- [WHAT YOU HAVE TO DO]:
State how many lines of the data contain the word "click", and write nothing besides the number.

- [RECORDED DATA]:
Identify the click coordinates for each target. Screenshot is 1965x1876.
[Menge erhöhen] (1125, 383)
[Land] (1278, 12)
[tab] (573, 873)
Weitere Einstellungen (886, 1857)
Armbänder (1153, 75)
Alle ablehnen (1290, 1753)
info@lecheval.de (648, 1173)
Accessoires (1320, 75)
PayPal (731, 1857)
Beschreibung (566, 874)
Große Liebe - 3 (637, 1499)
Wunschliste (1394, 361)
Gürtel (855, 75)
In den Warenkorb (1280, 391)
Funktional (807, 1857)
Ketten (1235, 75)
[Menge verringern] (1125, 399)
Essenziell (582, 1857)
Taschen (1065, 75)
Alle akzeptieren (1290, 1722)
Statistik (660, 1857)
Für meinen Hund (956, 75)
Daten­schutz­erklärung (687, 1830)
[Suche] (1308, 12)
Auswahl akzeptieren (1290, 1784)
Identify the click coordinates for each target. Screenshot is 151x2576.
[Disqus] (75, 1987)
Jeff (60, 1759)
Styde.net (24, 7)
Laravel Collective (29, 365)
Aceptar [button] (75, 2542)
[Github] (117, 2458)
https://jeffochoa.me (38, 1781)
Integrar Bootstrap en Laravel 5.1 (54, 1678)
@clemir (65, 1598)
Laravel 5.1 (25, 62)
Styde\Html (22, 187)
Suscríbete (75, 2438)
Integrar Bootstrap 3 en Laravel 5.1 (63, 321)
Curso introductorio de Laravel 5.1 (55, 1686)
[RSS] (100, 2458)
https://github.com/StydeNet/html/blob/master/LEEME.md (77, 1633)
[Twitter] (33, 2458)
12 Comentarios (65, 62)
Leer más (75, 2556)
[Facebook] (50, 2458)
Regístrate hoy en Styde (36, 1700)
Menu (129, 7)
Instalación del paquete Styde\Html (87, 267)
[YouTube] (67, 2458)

- [RESULT FOR THIS TASK]:
2